Since 2006, a stringent parcel work has been carried out on the domain and a replanting program has been set up as early as 2008 on half of the Clos. Fine and very fine Pinots Noirs have been selected for their perfect adequacy with the soil and the sub-soil. The vine grower's skill consists above all in creating a perfect harmony between the soil and the plant. This osmosis enables high quality standards whatever the weather and climatic conditions could be.
"Simplex natura", the Cistercian monks would write in their wisdom. Nature has simply to be accompanied to show the full extent of its creative. Indeed winemaking at Clos du Cellier aux Moines doesn't rest on any dogma. The grapes are handpicked thus respecting the integrity and freshness of the fruit. They are brought to the winery in small openwork cases, then they are thoroughly sorted out on a vibrating table before being finally poured by gravity into oak vats. A variable part of the harvest is left in whole bunches (no de-stemming) depending on the vintage and on the plots. What is absolutely essential is to vat almost intact berries to preserve all their aromatic and tasting potential. After a period of cold pre-fermentation maceration, the result is obtained thanks to the action of natural yeast exclusively. Maturing is carried out from 16 to 18 months in oak casks (one third of them being new oak). The winery benefits from a four- level structure enabling to handle the harvest by gravity from the arrival of the grapes to the bottling operation, without any pumping.
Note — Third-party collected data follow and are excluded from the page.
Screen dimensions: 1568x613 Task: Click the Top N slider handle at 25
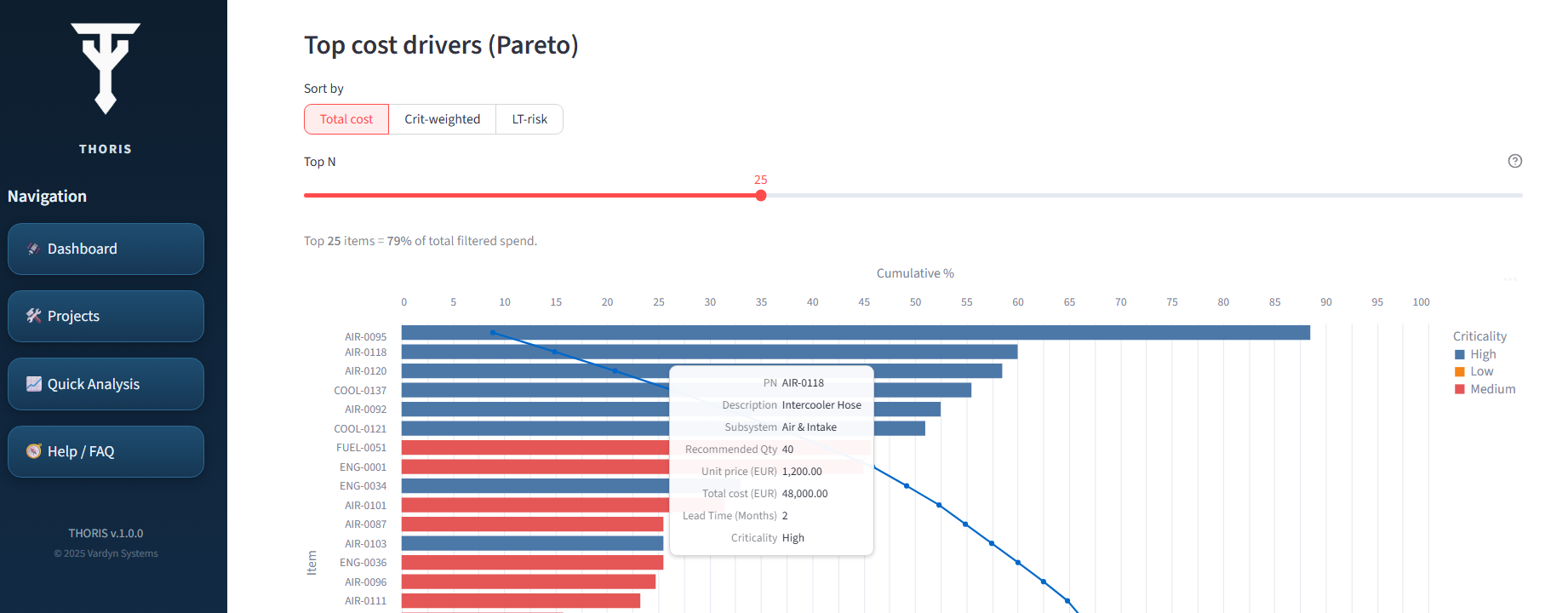click(761, 196)
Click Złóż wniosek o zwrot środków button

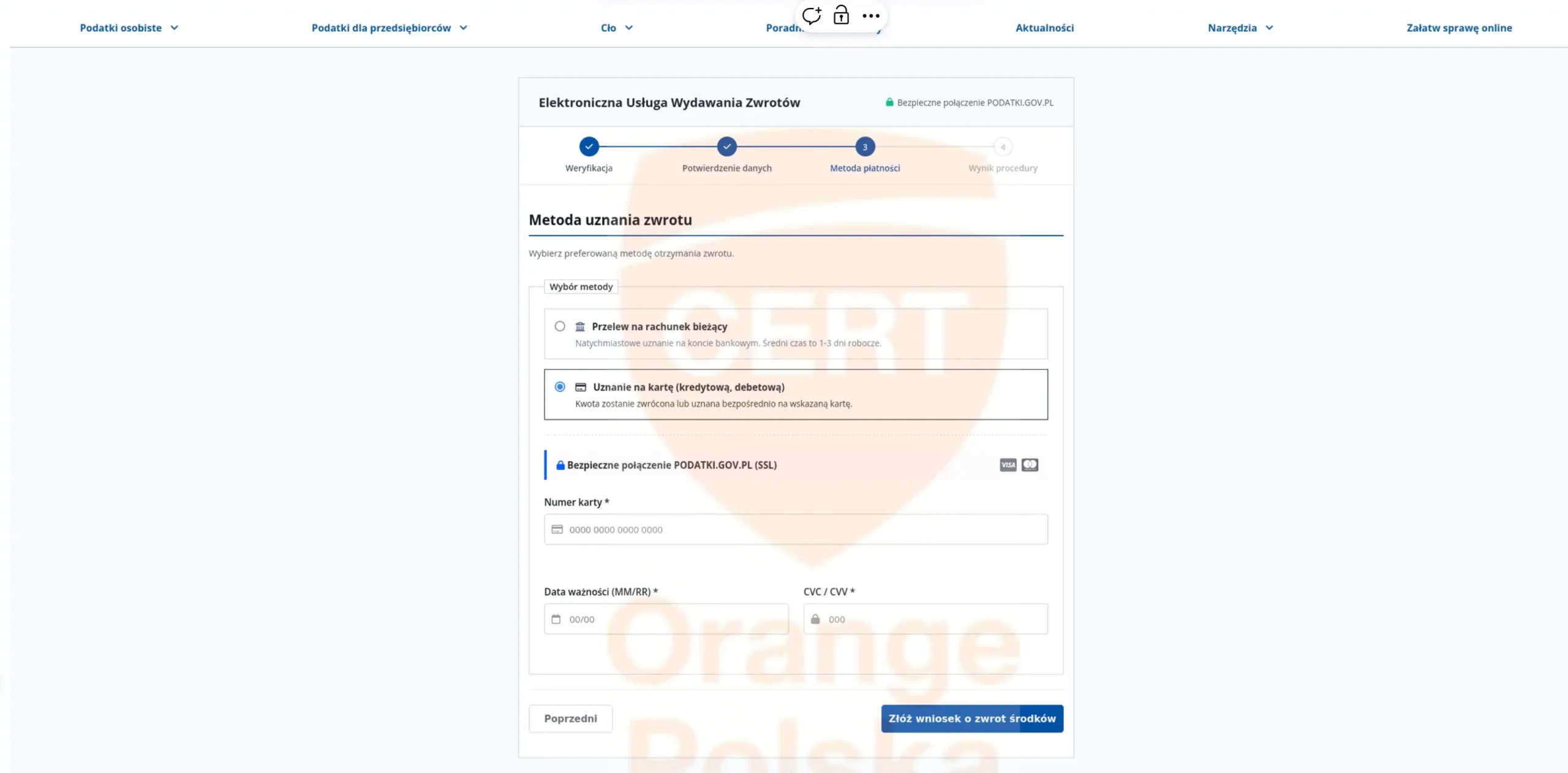[972, 718]
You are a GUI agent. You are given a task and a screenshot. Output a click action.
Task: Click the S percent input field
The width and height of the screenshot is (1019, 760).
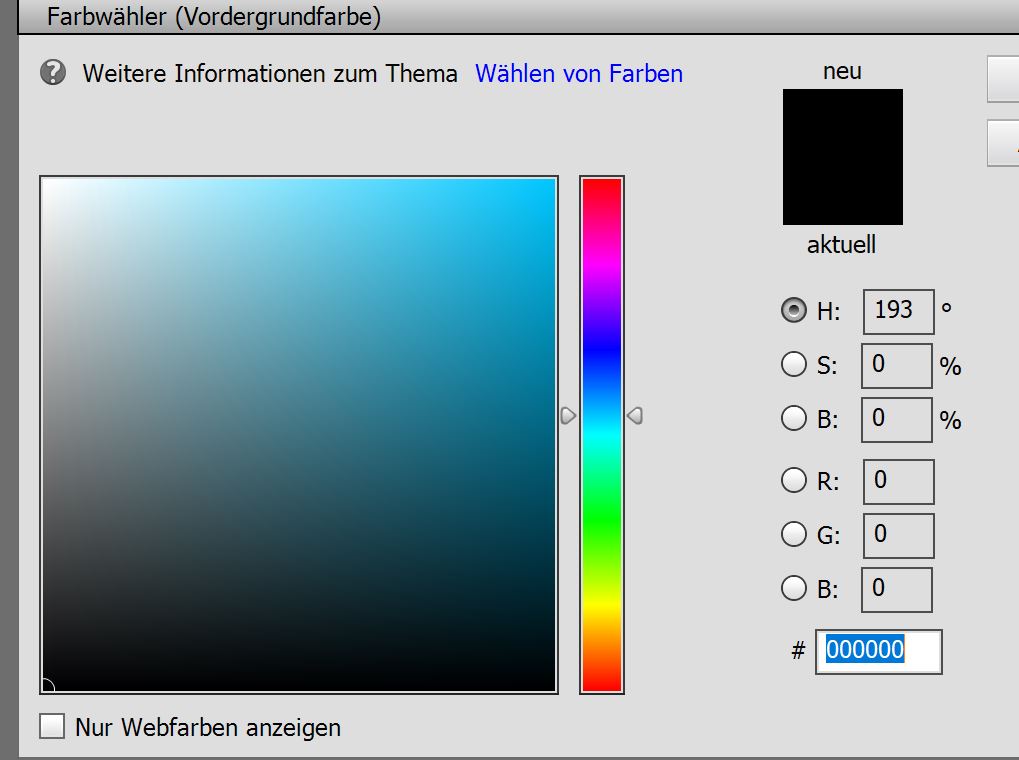pyautogui.click(x=896, y=365)
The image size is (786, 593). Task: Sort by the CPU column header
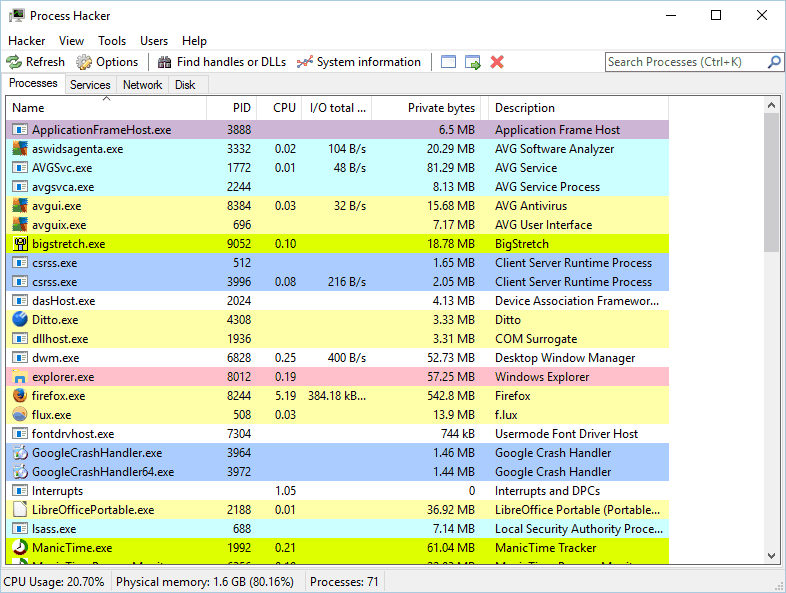[284, 108]
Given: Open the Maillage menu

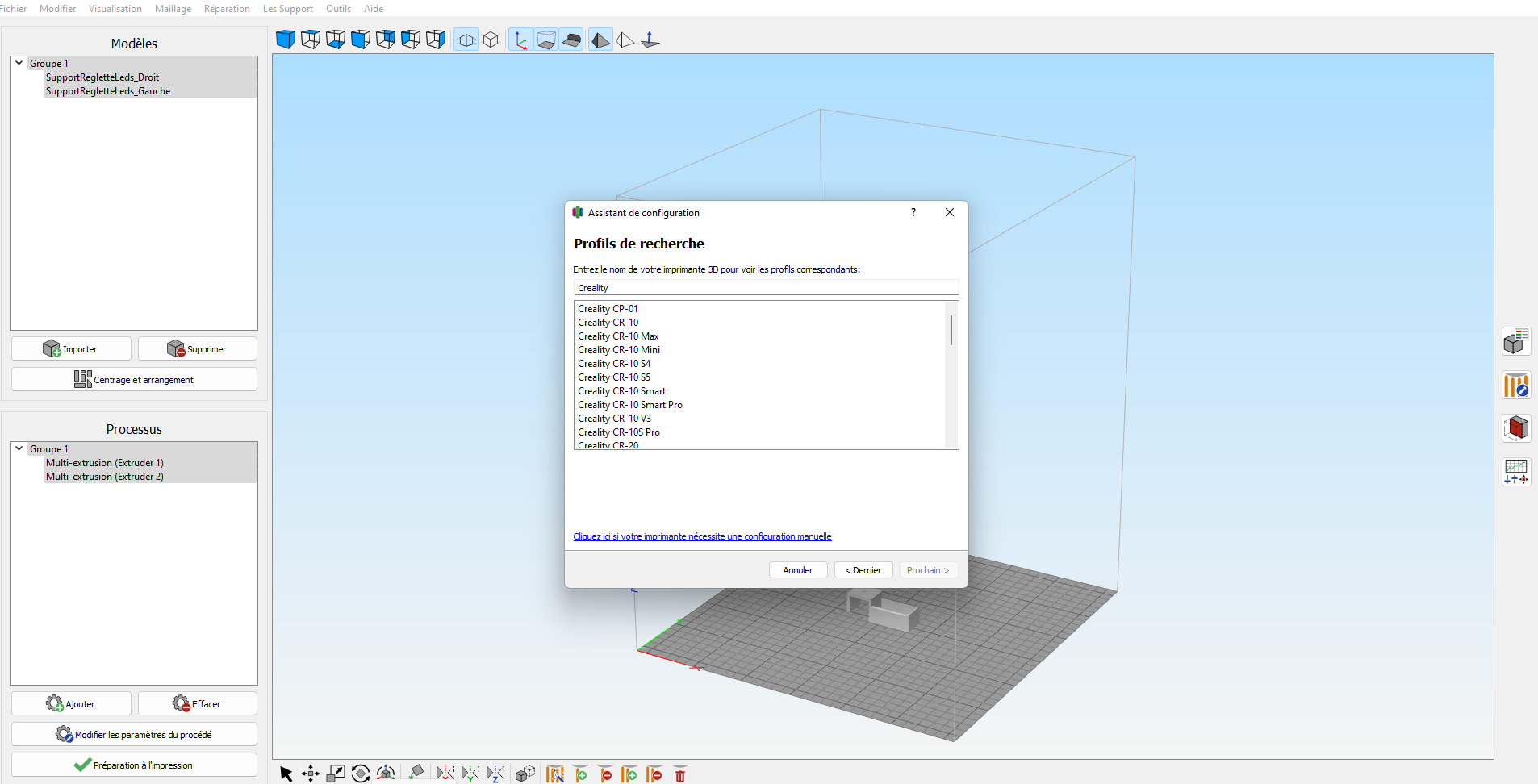Looking at the screenshot, I should click(173, 9).
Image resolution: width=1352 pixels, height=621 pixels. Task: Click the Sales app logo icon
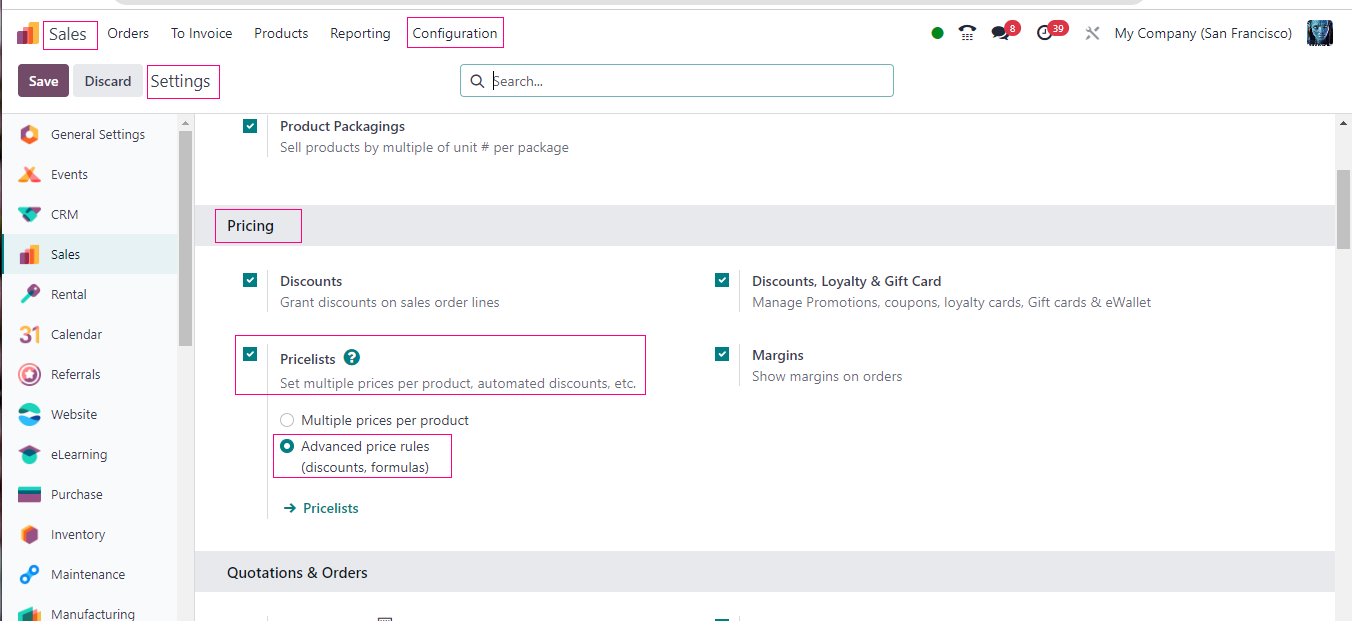[x=28, y=34]
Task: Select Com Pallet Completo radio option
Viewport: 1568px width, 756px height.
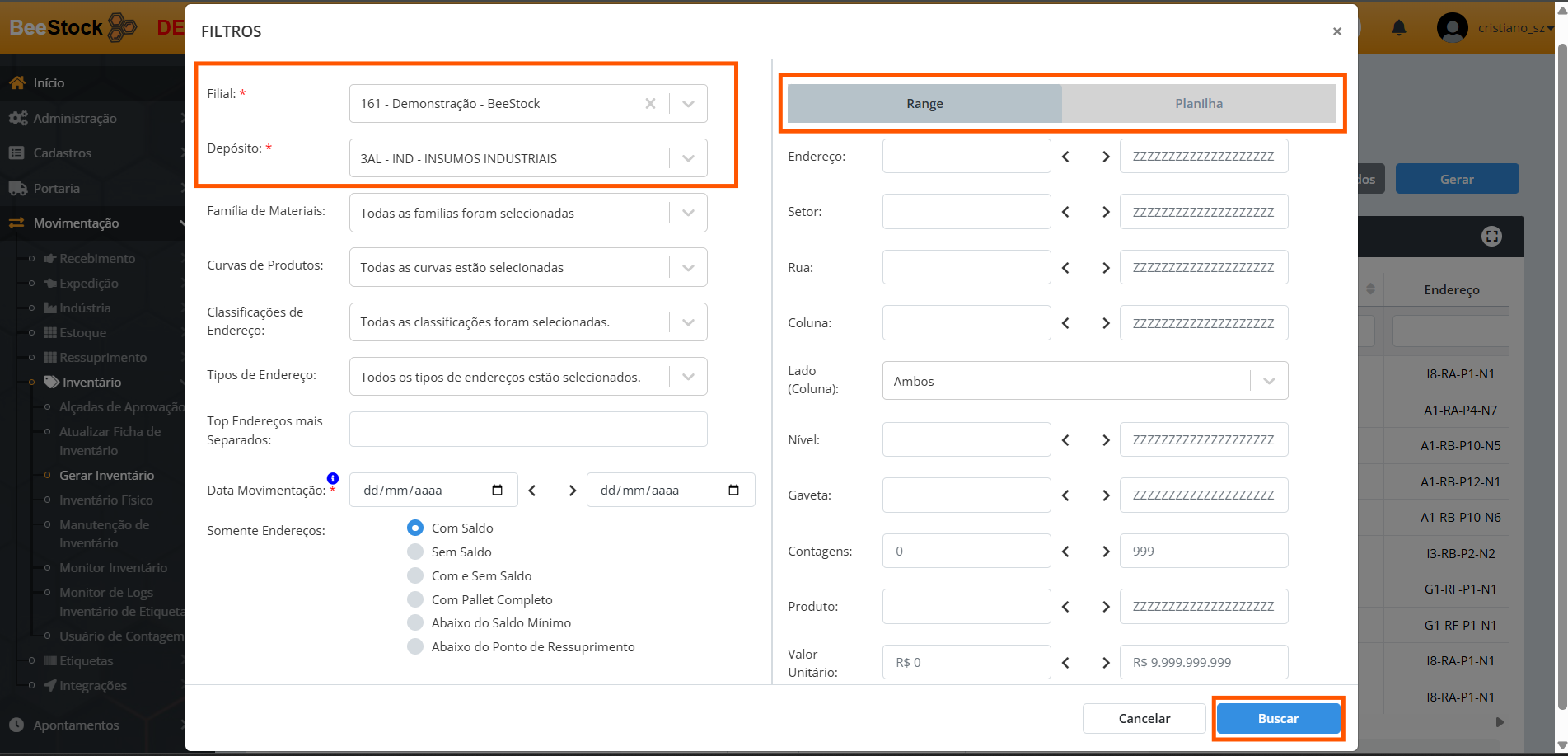Action: (415, 599)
2014 was a year full of contrasts. After a mild and humid winter, spring was definitely sunny. June rapidly took on summer looks. A 35° heat peak was registered on the vines as early as the beginning of the month. Flowering started on the 5th of June or so in excellent weather conditions. During the summer, August rains aroused some worries but September was finally dry and bright. These conditions enabled sugar to concentrate in the bunches, however you had to be patient before launching the harvest. The beautiful late-autumn weather that is very often found in Burgundy, gave us the opportunity to harvest well-matured Chardonnays from the 17th of September on. Still, a stringent sorting out of the Pinots Noirs had to be done owing to a Drosophila suzuki-i attack on the berries. The 2014 vintage was bottled on December 10th 2015.
The subtle expression of Pinot Noir backed up by a very good acidity is outstanding, for this grape variety is at home here on one of its favourite terroirs. On the domain they were patient enough to pick the grapes at optimal maturity.
This can be perceived both on the visual aspect (a deep coloured robe) and on the nose. The range of black and red fruit aromas (blackcurrant, strawberry, black berry) displays its fragrances quite openly. On the palate, the balance between smooth tannins and freshness, without any excessive warmth, gives delicious proportions to this vintage, all in harmony.